# Written instruction:
Reproduce every item below with "slider" renamed to "control" and everything else unchanged. Omit the pictures from the output.

(Records from a dataset)
━━━━━━━━━━━━━━━━━━━━
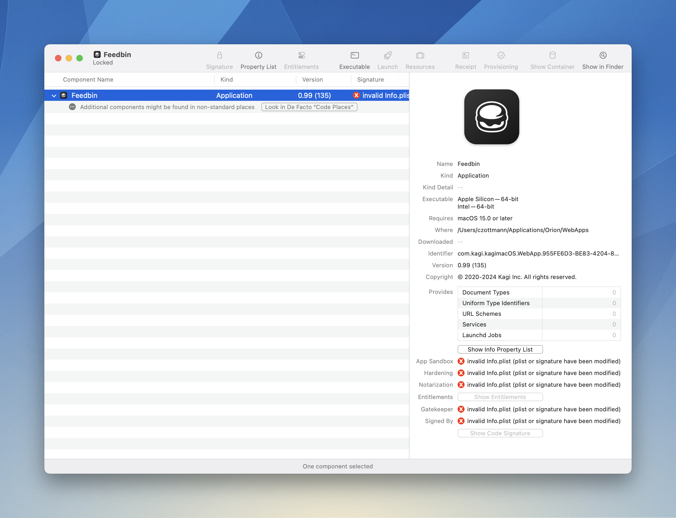Click the Show Code Signature button

[500, 433]
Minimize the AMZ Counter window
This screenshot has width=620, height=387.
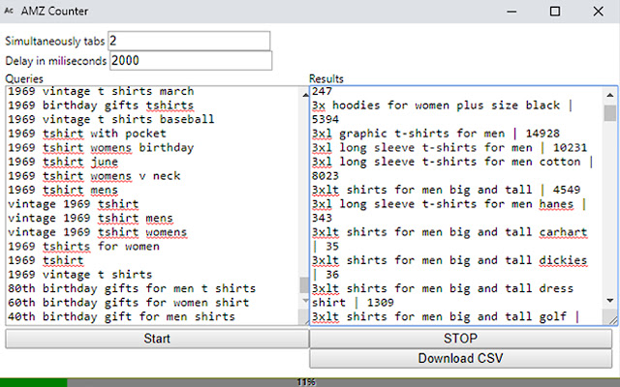(x=512, y=11)
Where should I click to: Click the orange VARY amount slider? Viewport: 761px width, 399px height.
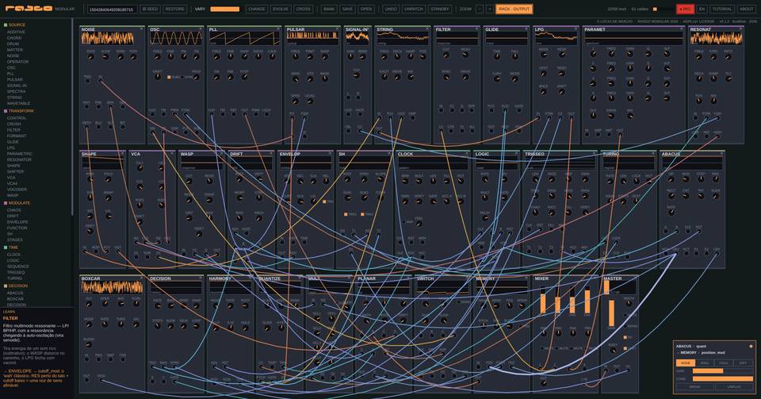224,10
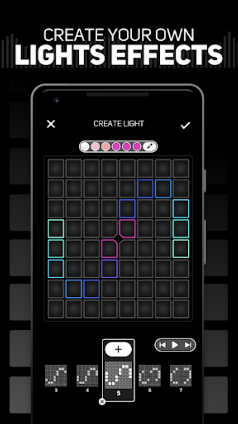Screen dimensions: 238x424
Task: Open frame 3 thumbnail
Action: [x=56, y=376]
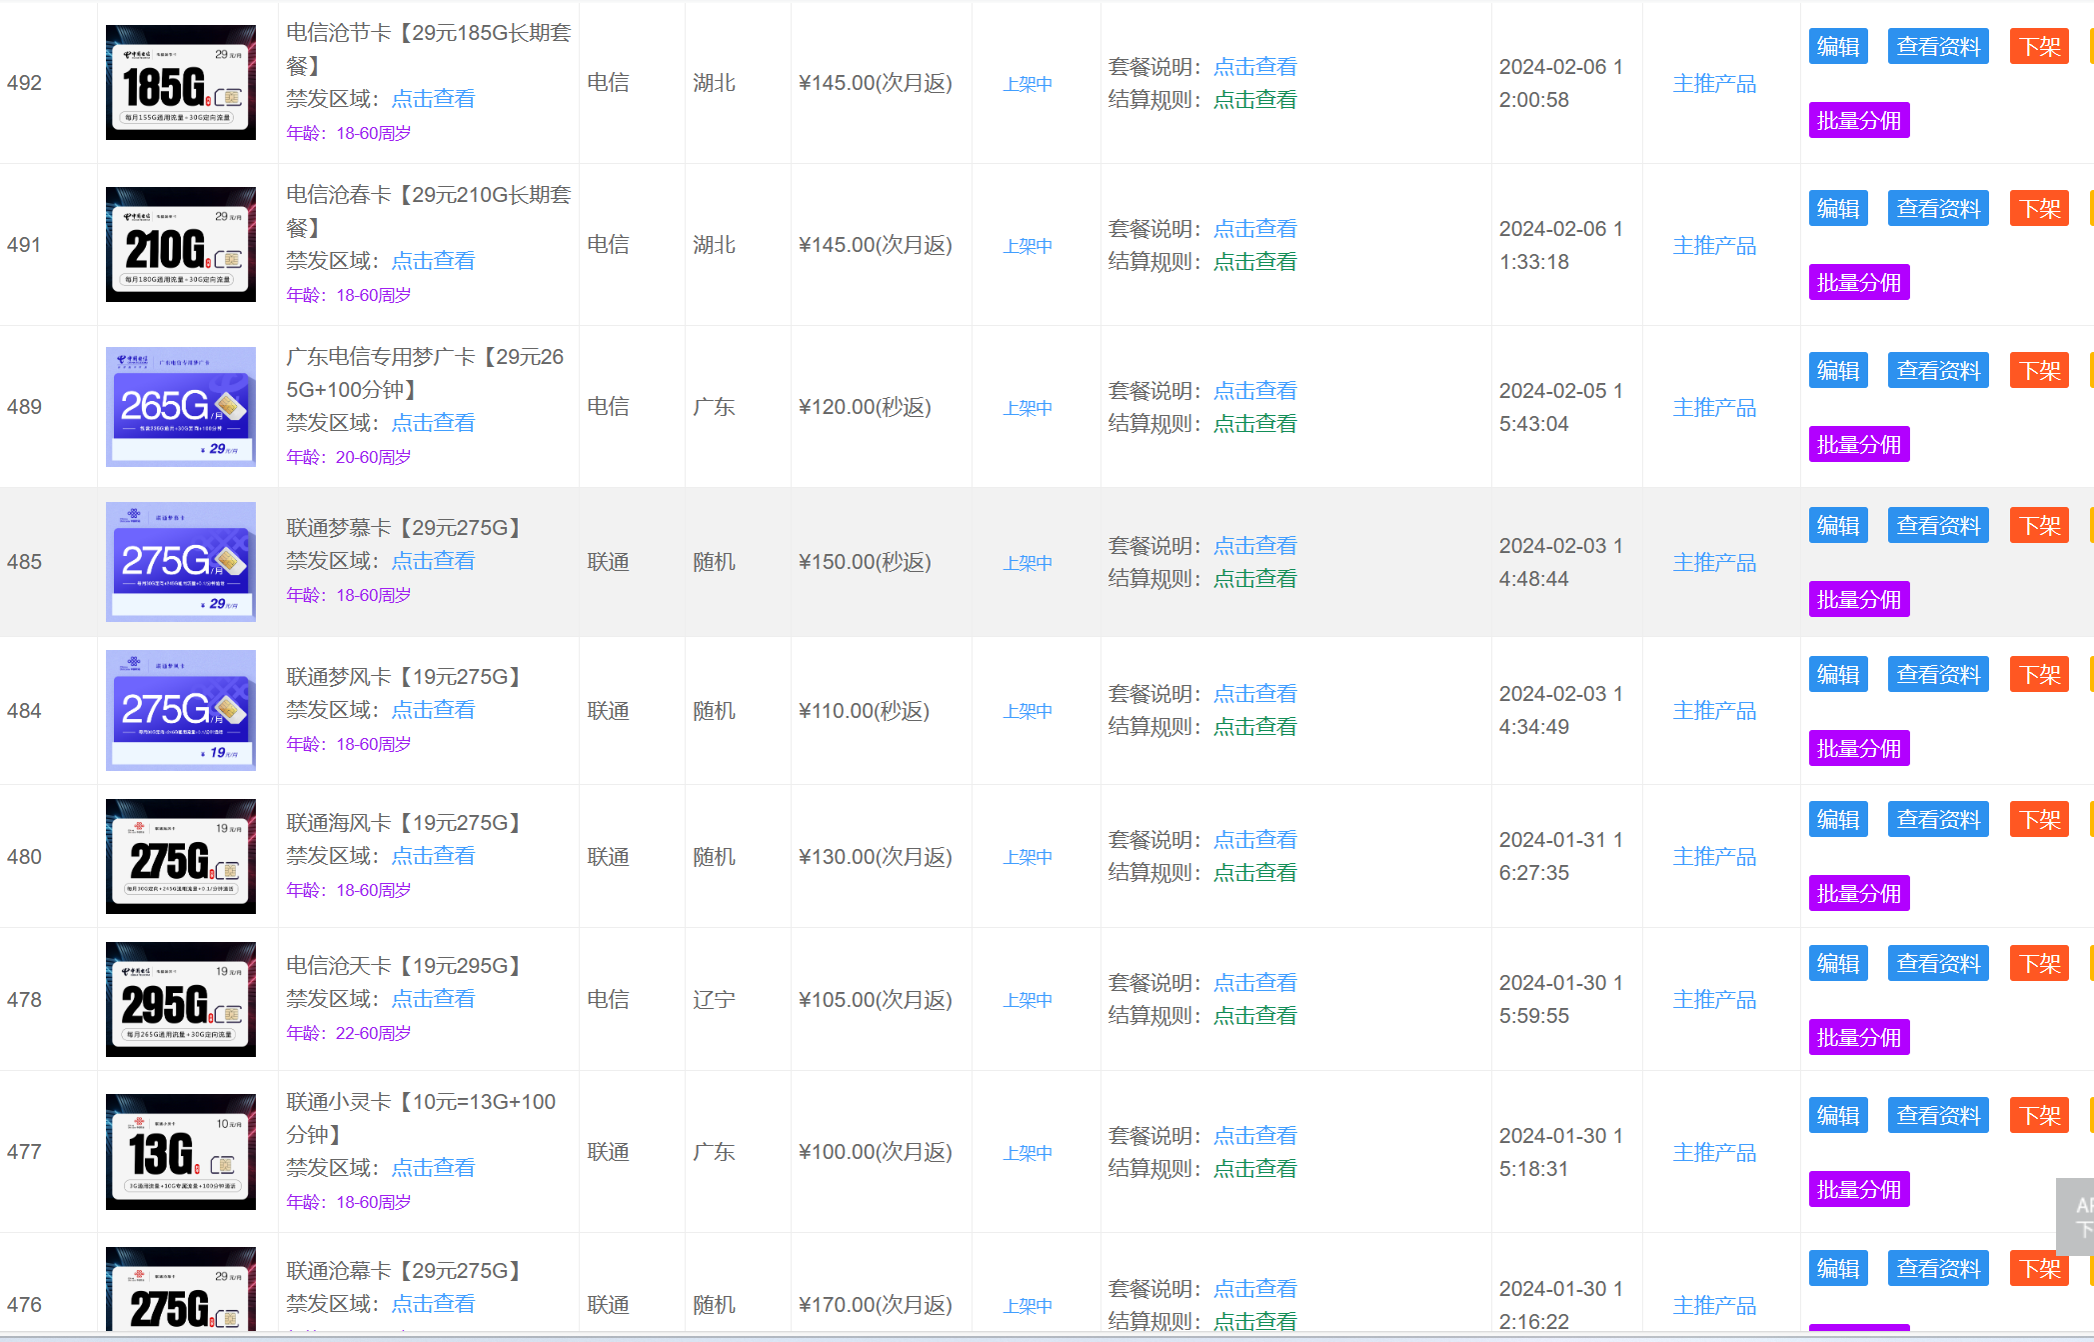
━━━━━━━━━━━━━━━━━━━━
# Correct result:
Click the Show Code Signature button

[500, 433]
Minimize the AMZ Counter window
This screenshot has width=620, height=387.
(x=512, y=11)
Where should I click to: Click the orange VARY amount control? Viewport: 761px width, 399px height.
224,10
Screen dimensions: 238x424
Task: Open frame 3 thumbnail
Action: [x=56, y=376]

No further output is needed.